Sequencing analysis results

The coding region of the bovine SILV gene was sequenced to detect polymorphisms, using as a reference the published mRNA sequence [GenBank: EF065525]. In addition to the SILV c.64A>G mutation in exon 1, a previously unreported substitution in exon 2 was identified that affects the second residue of codon 36 (c.107G>T), causing an amino acid change from serine to leucine. A T>C substitution in intron 2 (c.187+56T>C) was also identified. The other polymorphisms observed have been previously reported: (i) a silent mutation in exon 6 affecting the third residue of the codon 374 (c.1122C>A) [18]; (ii) a non-synonymous mutation in exon 11 affecting the second nucleotide of codon 612 (c.1835C>A) [GenBank EF363685], leading to an alanine for glutamic acid substitution. Apart from the c.64A>G mutation, none of these allelic variants were associated with the dilution phenotype of the 16 individuals analyzed.

Discussion

The variation observed in the coat colour of the F2 and Backcross individuals of this Charolais × Holstein population provides an opportunity to investigate effects and the mode of inheritance of the Charolais dilution locus. Based on the phenotypic data (Table 1), it is clear that the Dc and the Extension loci are mainly responsible for the variation in coat colour observed. As multiple alleles at the Extension (MC1R) locus were segregating in this population, the effect of the Dc locus on both types of backgrounds was confirmed by the observation of a complete or partial dilution affecting individuals with ED-, E+e or ee MC1R genotype. The pale colour observed in individuals with E+e MC1R genotype demonstrates the dilution of pigments produced by both Agouti-responsive (E+-) and non-responsive (ee) melanocytes. This consistency of the effect across MC1R genotypes was also supported by the results of the genome scan, in which the same region on chromosome 5 showed linkage with the three dilution-related traits analyzed. In addition, the additive effects estimated for Quantitative-Black and Quantitative-Red had similar size. The dominance effect was very small relative to the additive effect; therefore a single copy of the Dc allele originating from the Charolais is sufficient to dilute either eumelanin or phaeomelanin. Heterozygous individuals, Dc/dc+, are generally of intermediate phenotype (light-grey or light-red) and two copies of the Dc allele are required to produce a complete dilution of the original pigment (white phenotype). These results are consistent with the inheritance of the Charolais dilution locus described in the literature [17]. The data also support the assumption of alternative fixed alleles at the Dc locus in the founder lines, on which the regression analysis was based. Therefore, the power of detection of this locus was maximised, which is reflected in the high significance of the associations identified on chromosome 5.
◇ ◇ ◇
▸ Activity
Extend the discussion of the Charolais coat color dilution locus, beginning right after its final sentence.

▸ Data extract
◇ ◇ ◇
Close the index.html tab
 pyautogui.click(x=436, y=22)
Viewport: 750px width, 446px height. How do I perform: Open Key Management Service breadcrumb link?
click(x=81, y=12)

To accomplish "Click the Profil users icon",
◇ ◇ ◇
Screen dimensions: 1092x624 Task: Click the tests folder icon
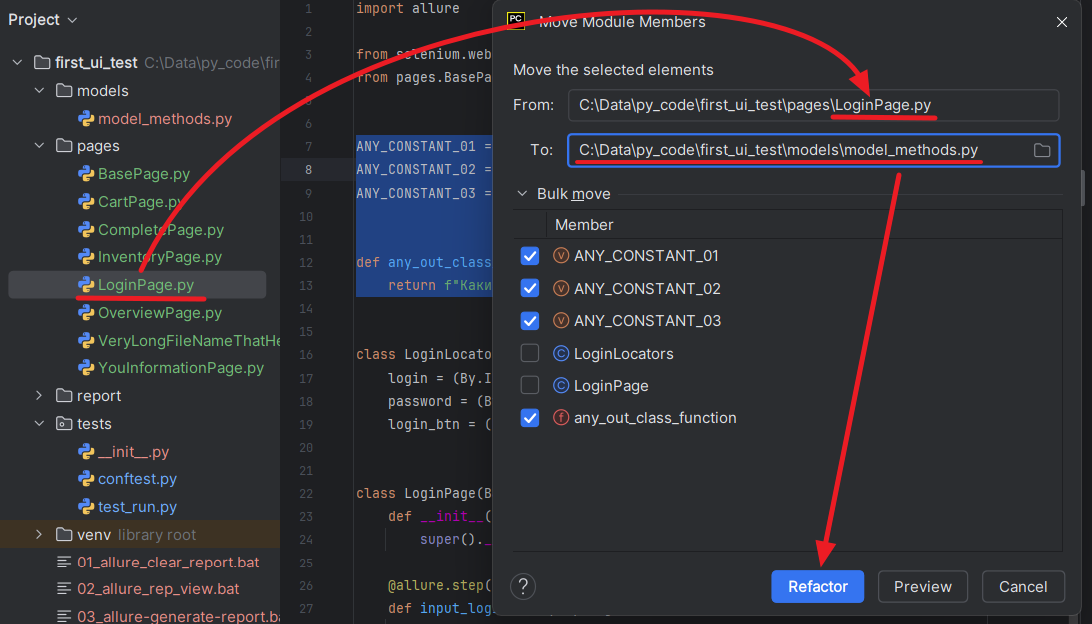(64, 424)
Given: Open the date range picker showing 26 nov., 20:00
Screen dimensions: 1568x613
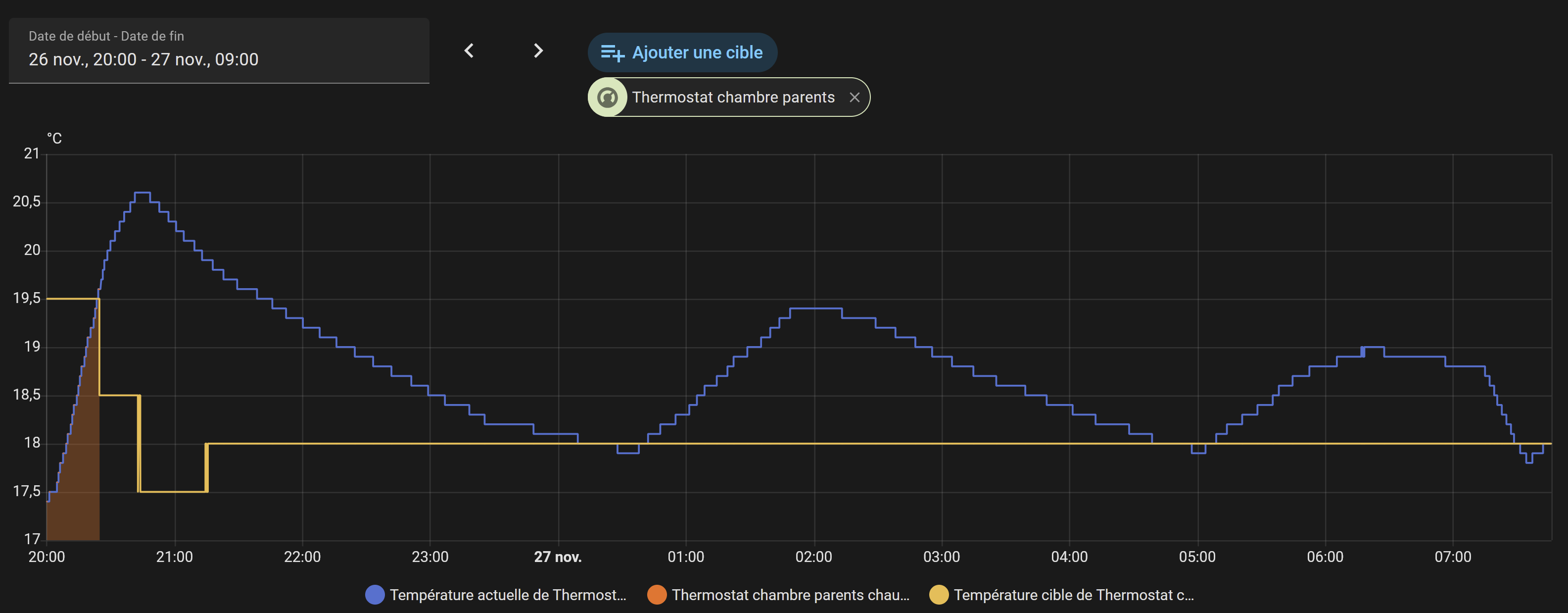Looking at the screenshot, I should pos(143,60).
◇ ◇ ◇
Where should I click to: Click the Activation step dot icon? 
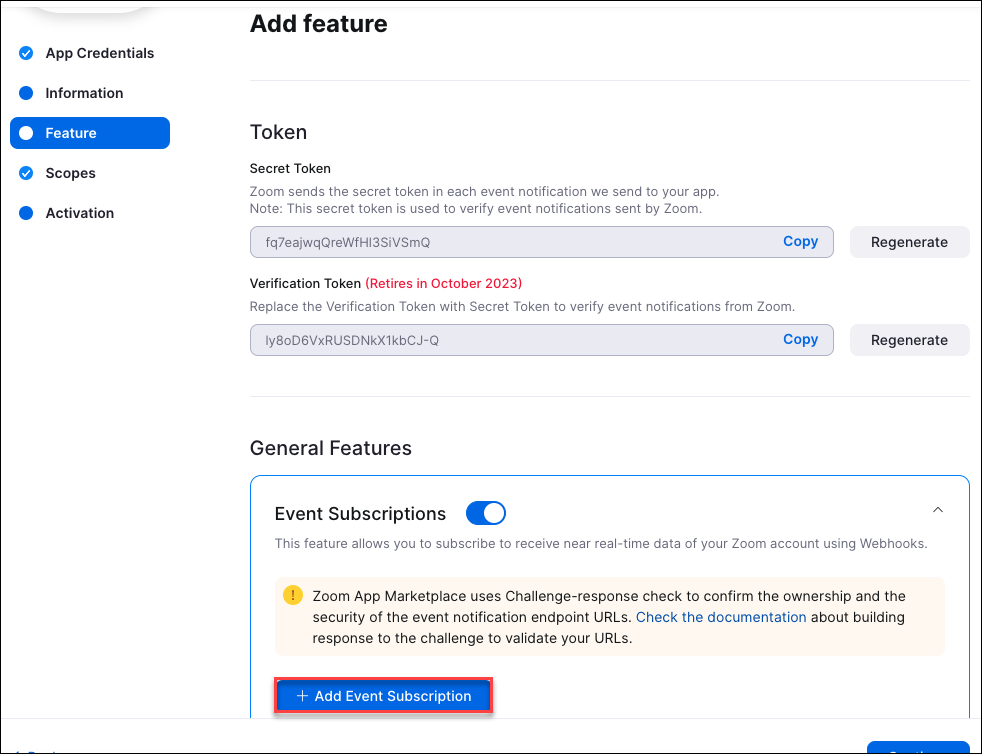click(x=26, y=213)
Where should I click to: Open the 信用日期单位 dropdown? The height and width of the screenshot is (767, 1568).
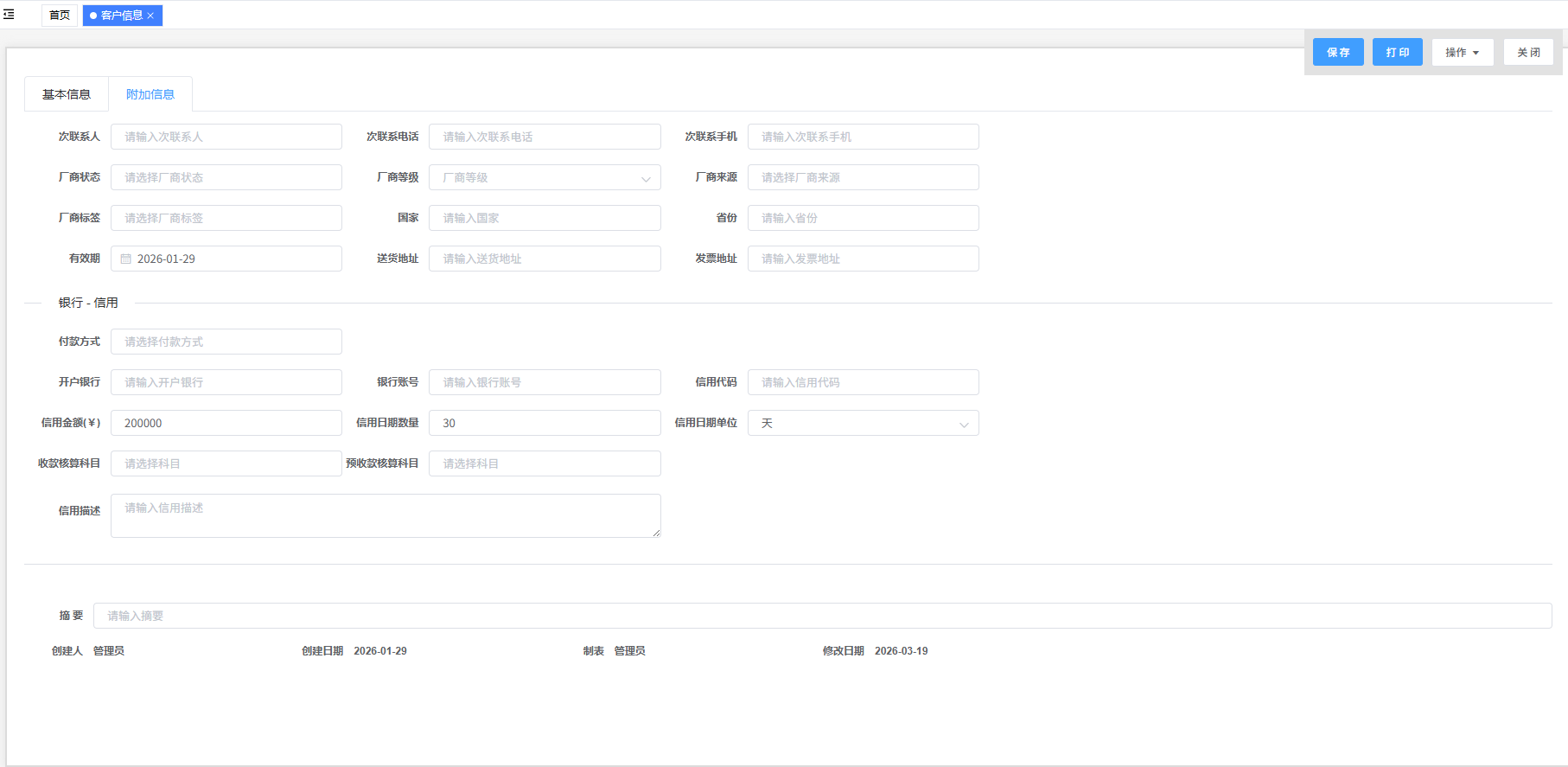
◇ ◇ ◇
▸ Output
The location of the major gene associated with the Quantitative-Dilution, Quantitative-Black and Quantitative-Red traits is coincident with the position reported in a linkage study of eumelanin dilution (black pigment) in a Holstein × Charolais F2 population [18]. In the region of bovine chromosome 5 flanked by markers ETH10 and DIK5248, there are several metabolic candidate genes directly related to pigmentation pathways (ErbB3, SILV), and members of gene families where at least one member is suggested to have an effect on pigmentation (BLOC1S1, RAB5b, DCTN2 and MYO1A). Among these, the SILV gene is the only one with an established function in the melanocyte and therefore is the strongest candidate. This gene is between 56.407 and 56.415 Mb in the latest version of the bovine genome sequence assembly (Build 3.1) [21], according to which, ETH10 is located at 55.333 Mb [21]. It codes for a pre-melanosomal matrix protein (PMEL17) necessary for the formation of the fibril matrix upon which melanin intermediates are deposited late in melanosome maturation [14]. Mutations in the SILV gene are known to cause diluted phenotypes in mice [22], horse [23] and dog [24], although in these species the effect is to block the production of eumelanin without effects on phaeomelanin. In chicken, allelic variations in this gene also block the production of black pigment in the plumage leading to the Smoky, Dun, and Dominant white colour variants [25].

In cattle, a Charolais-specific allele has previously been reported in exon 1 of the bovine SILV gene [19]. This mutation is a G>A substitution that results in a change from glycine to arginine within the N-terminal signal sequence of the PMEL17 protein. Among thirteen breeds tested, the A allele was only identified in pure-breed Charolais individuals or Charolais crosses [19]. This mutation was genotyped across the individuals of the resource population scored for coat colour (F2, CB1 and HB1). The observed distribution of genotypes within the three genetic background groups supports the hypothesis of fixation of alleles in the founder lines, with the A allele only present in Charolais founders. To test the association between the SILV c.64A>G genotypes and the diluted phenotype, the genotype of this mutation was included as a fixed effect in the regression model fitted to the Quantitative-Dilution, Quantitative-Black and Quantitative-Red traits. For all traits, inclusion of this variant resulted in the disappearance of the highly significant linkage associations, suggesting that the Dc locus is either due to or in strong linkage disequilibrium with the SILV c.64A>G mutation.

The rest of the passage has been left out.